Omit the pictures, then write out every entry exactly as it reads.

----- Records provided -----

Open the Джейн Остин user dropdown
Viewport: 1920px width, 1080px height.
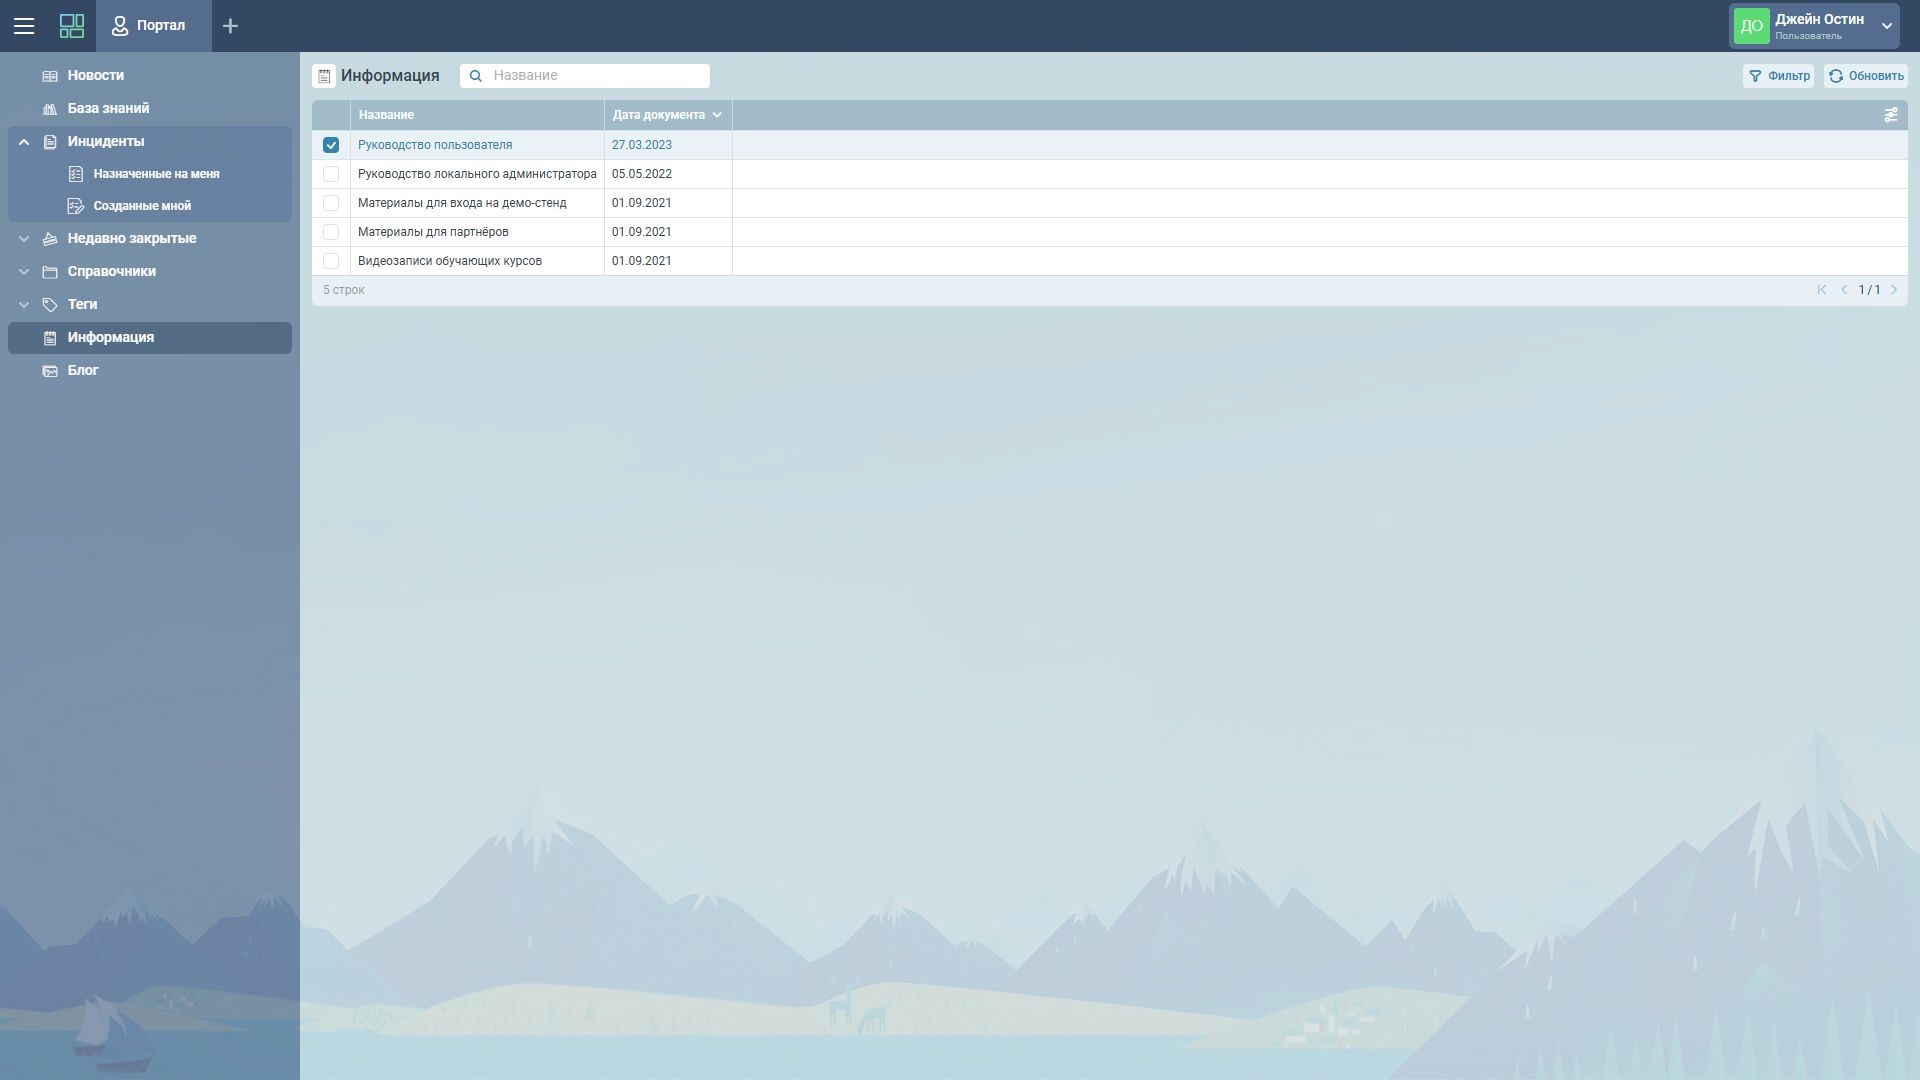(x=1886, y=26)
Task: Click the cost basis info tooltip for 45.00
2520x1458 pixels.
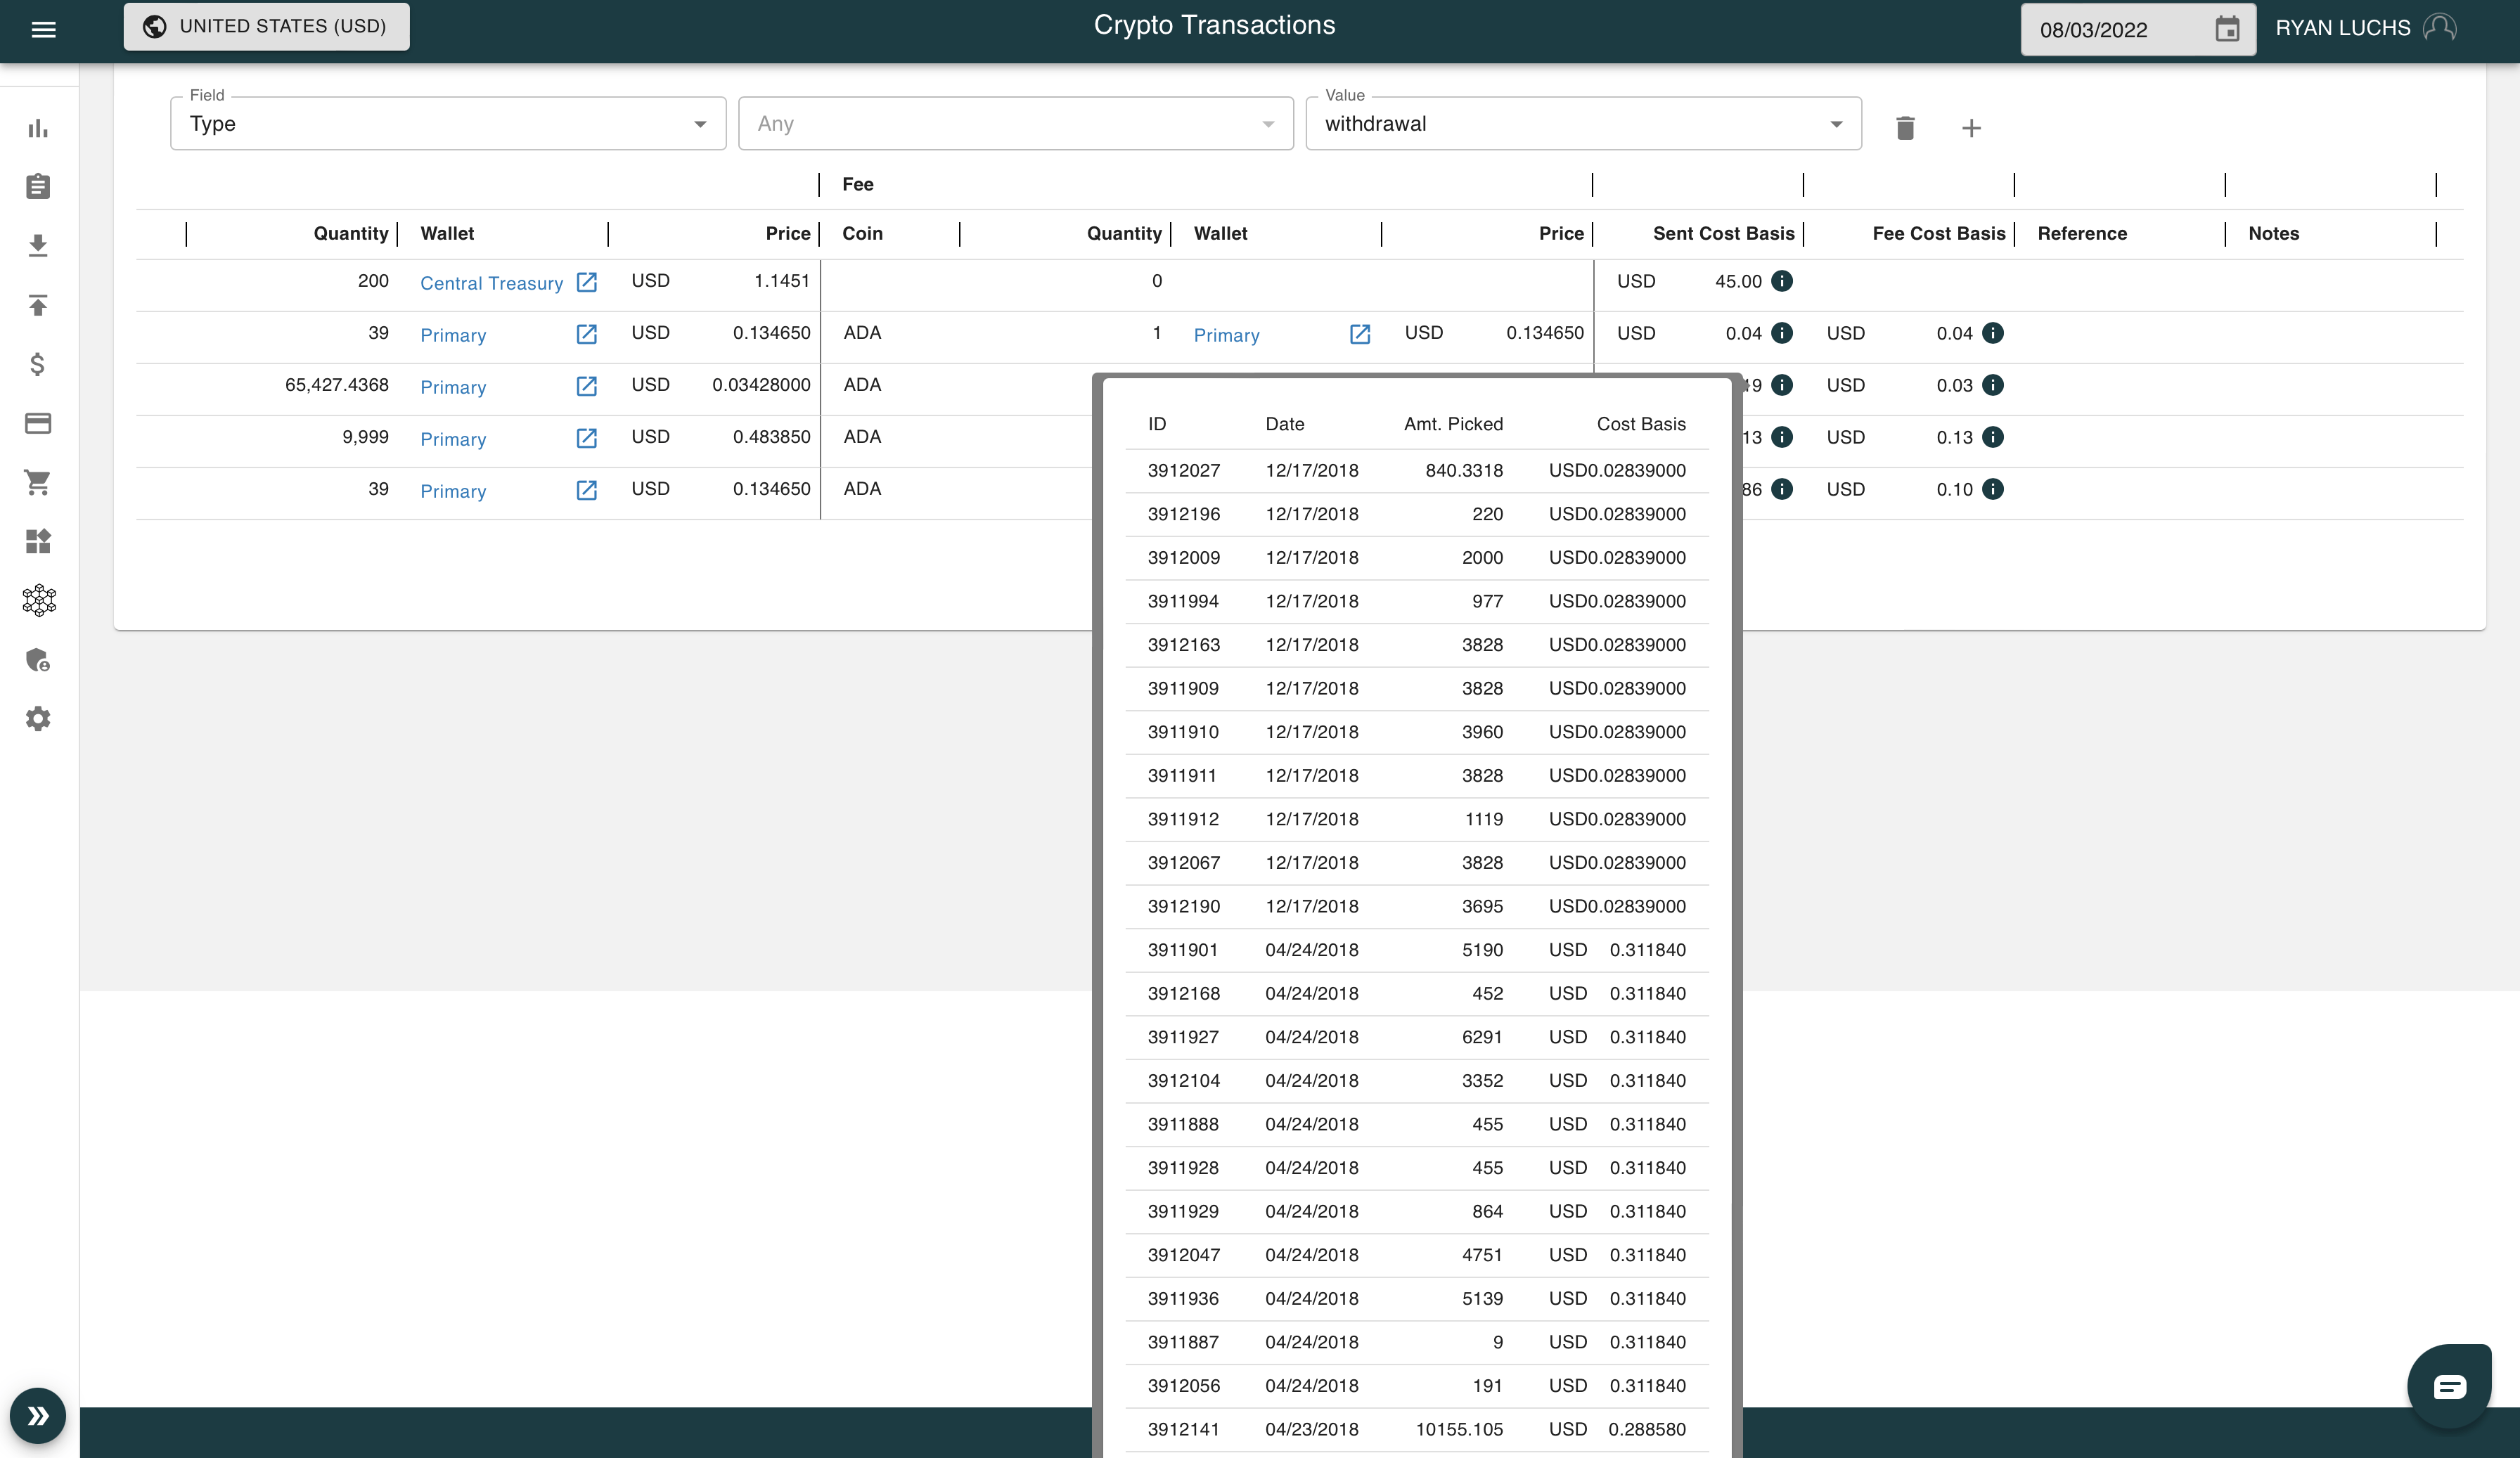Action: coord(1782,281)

-----

- Solution to this exercise
Open the Джейн Остин user dropdown
Viewport: 1920px width, 1080px height.
(x=1886, y=26)
Task: Click the cost basis info tooltip for 45.00
2520x1458 pixels.
Action: coord(1782,281)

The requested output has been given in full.